Task material START

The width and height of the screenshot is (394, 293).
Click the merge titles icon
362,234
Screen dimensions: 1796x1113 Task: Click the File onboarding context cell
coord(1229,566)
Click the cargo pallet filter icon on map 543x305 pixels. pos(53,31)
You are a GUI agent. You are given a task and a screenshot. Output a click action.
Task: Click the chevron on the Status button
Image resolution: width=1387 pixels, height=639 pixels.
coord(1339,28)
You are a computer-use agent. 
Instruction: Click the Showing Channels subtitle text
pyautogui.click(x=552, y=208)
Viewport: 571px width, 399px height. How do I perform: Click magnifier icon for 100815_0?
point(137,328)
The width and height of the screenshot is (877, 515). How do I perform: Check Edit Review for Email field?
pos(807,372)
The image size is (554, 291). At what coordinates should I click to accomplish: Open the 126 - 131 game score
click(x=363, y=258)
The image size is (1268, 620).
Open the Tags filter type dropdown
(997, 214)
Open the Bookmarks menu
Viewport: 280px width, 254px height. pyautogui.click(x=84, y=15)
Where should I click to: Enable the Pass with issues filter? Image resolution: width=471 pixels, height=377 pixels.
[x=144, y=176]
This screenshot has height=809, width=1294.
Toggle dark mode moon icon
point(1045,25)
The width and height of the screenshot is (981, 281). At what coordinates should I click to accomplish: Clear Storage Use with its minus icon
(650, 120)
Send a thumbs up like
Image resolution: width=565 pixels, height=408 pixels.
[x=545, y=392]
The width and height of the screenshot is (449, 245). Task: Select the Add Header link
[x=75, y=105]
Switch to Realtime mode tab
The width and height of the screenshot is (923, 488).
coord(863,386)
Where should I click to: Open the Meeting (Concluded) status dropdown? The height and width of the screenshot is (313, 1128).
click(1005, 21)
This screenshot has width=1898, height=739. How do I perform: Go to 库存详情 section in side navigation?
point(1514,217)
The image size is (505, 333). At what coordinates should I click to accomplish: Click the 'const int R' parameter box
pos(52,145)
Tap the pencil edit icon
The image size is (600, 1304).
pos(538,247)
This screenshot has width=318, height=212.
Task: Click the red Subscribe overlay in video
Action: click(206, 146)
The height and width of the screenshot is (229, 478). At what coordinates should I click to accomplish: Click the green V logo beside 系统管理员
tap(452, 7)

Task material END

**What to do**
Retype the records above exactly.

**Exercise response**
The width and height of the screenshot is (394, 293).
Click the merge titles icon
362,234
Screen dimensions: 1796x1113 Task: Click the File onboarding context cell
coord(1229,566)
Click the cargo pallet filter icon on map 543x305 pixels. pos(53,31)
You are a GUI agent. You are given a task and a screenshot. Output a click action.
Task: Click the chevron on the Status button
Image resolution: width=1387 pixels, height=639 pixels.
coord(1339,28)
You are a computer-use agent. 
Instruction: Click the Showing Channels subtitle text
pyautogui.click(x=552, y=208)
Viewport: 571px width, 399px height. How do I perform: Click magnifier icon for 100815_0?
point(137,328)
The width and height of the screenshot is (877, 515). How do I perform: Check Edit Review for Email field?
pos(807,372)
The image size is (554, 291). At what coordinates should I click to accomplish: Open the 126 - 131 game score
click(x=363, y=258)
The image size is (1268, 620).
Open the Tags filter type dropdown
(997, 214)
Open the Bookmarks menu
Viewport: 280px width, 254px height. pyautogui.click(x=84, y=15)
Where should I click to: Enable the Pass with issues filter? Image resolution: width=471 pixels, height=377 pixels.
[x=144, y=176]
This screenshot has height=809, width=1294.
Toggle dark mode moon icon
point(1045,25)
The width and height of the screenshot is (981, 281). At what coordinates should I click to accomplish: Clear Storage Use with its minus icon
(650, 120)
Send a thumbs up like
Image resolution: width=565 pixels, height=408 pixels.
[x=545, y=392]
The width and height of the screenshot is (449, 245). Task: Select the Add Header link
[x=75, y=105]
Switch to Realtime mode tab
The width and height of the screenshot is (923, 488).
coord(863,386)
Where should I click to: Open the Meeting (Concluded) status dropdown? The height and width of the screenshot is (313, 1128).
click(1005, 21)
This screenshot has width=1898, height=739. How do I perform: Go to 库存详情 section in side navigation?
point(1514,217)
The image size is (505, 333). At what coordinates should I click to accomplish: Click the 'const int R' parameter box
pos(52,145)
Tap the pencil edit icon
The image size is (600, 1304).
pos(538,247)
This screenshot has width=318, height=212.
Task: Click the red Subscribe overlay in video
Action: click(206, 146)
The height and width of the screenshot is (229, 478). At what coordinates should I click to accomplish: Click the green V logo beside 系统管理员
tap(452, 7)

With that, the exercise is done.